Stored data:

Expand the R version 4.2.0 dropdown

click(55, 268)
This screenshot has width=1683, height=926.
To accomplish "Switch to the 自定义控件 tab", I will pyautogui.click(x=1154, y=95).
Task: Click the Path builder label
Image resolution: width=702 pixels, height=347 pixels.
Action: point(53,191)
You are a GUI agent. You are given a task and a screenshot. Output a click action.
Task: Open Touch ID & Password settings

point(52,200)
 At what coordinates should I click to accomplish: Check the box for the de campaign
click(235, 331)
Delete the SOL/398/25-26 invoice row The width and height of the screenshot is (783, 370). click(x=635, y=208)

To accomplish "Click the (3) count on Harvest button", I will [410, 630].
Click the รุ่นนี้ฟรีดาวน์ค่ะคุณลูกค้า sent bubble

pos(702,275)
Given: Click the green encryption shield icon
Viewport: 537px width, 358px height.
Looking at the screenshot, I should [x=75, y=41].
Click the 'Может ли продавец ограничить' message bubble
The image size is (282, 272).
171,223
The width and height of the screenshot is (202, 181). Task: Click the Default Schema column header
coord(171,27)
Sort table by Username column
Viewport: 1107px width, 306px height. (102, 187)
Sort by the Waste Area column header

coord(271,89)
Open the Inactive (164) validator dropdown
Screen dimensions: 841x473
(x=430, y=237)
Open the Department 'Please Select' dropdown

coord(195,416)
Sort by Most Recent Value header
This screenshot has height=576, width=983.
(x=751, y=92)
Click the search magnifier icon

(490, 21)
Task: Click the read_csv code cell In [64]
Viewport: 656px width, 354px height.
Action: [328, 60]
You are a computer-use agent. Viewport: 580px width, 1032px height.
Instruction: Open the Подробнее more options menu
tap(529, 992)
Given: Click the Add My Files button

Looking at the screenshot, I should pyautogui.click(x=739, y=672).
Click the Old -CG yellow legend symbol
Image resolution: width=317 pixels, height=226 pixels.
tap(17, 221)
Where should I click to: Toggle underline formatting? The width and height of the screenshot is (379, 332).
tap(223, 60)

■ Objective ■
Rewrite every nonblank line of the stored data above as a Markdown table. Use a "No." column that numbers the lines in order from 1 and a "Line" column that holds each line's text.

■ Written response ■
| No. | Line |
|---|---|
| 1 | Expand the R version 4.2.0 dropdown |
| 2 | click(55, 268) |
| 3 | This screenshot has width=1683, height=926. |
| 4 | To accomplish "Switch to the 自定义控件 tab", I will pyautogui.click(x=1154, y=95). |
| 5 | Task: Click the Path builder label |
| 6 | Image resolution: width=702 pixels, height=347 pixels. |
| 7 | Action: point(53,191) |
| 8 | You are a GUI agent. You are given a task and a screenshot. Output a click action. |
| 9 | Task: Open Touch ID & Password settings |
| 10 | point(52,200) |
| 11 |  At what coordinates should I click to accomplish: Check the box for the de campaign |
| 12 | click(235, 331) |
| 13 | Delete the SOL/398/25-26 invoice row The width and height of the screenshot is (783, 370). click(x=635, y=208) |
| 14 | To accomplish "Click the (3) count on Harvest button", I will [410, 630]. |
| 15 | Click the รุ่นนี้ฟรีดาวน์ค่ะคุณลูกค้า sent bubble |
| 16 | pos(702,275) |
| 17 | Given: Click the green encryption shield icon |
| 18 | Viewport: 537px width, 358px height. |
| 19 | Looking at the screenshot, I should [x=75, y=41]. |
| 20 | Click the 'Может ли продавец ограничить' message bubble |
| 21 | The image size is (282, 272). |
| 22 | 171,223 |
| 23 | The width and height of the screenshot is (202, 181). Task: Click the Default Schema column header |
| 24 | coord(171,27) |
| 25 | Sort table by Username column |
| 26 | Viewport: 1107px width, 306px height. (102, 187) |
| 27 | Sort by the Waste Area column header |
| 28 | coord(271,89) |
| 29 | Open the Inactive (164) validator dropdown |
| 30 | Screen dimensions: 841x473 |
| 31 | (x=430, y=237) |
| 32 | Open the Department 'Please Select' dropdown |
| 33 | coord(195,416) |
| 34 | Sort by Most Recent Value header |
| 35 | This screenshot has height=576, width=983. |
| 36 | (x=751, y=92) |
| 37 | Click the search magnifier icon |
| 38 | (490, 21) |
| 39 | Task: Click the read_csv code cell In [64] |
| 40 | Viewport: 656px width, 354px height. |
| 41 | Action: [328, 60] |
| 42 | You are a computer-use agent. Viewport: 580px width, 1032px height. |
| 43 | Instruction: Open the Подробнее more options menu |
| 44 | tap(529, 992) |
| 45 | Given: Click the Add My Files button |
| 46 | Looking at the screenshot, I should pyautogui.click(x=739, y=672). |
| 47 | Click the Old -CG yellow legend symbol |
| 48 | Image resolution: width=317 pixels, height=226 pixels. |
| 49 | tap(17, 221) |
| 50 | Where should I click to: Toggle underline formatting? The width and height of the screenshot is (379, 332). |
| 51 | tap(223, 60) |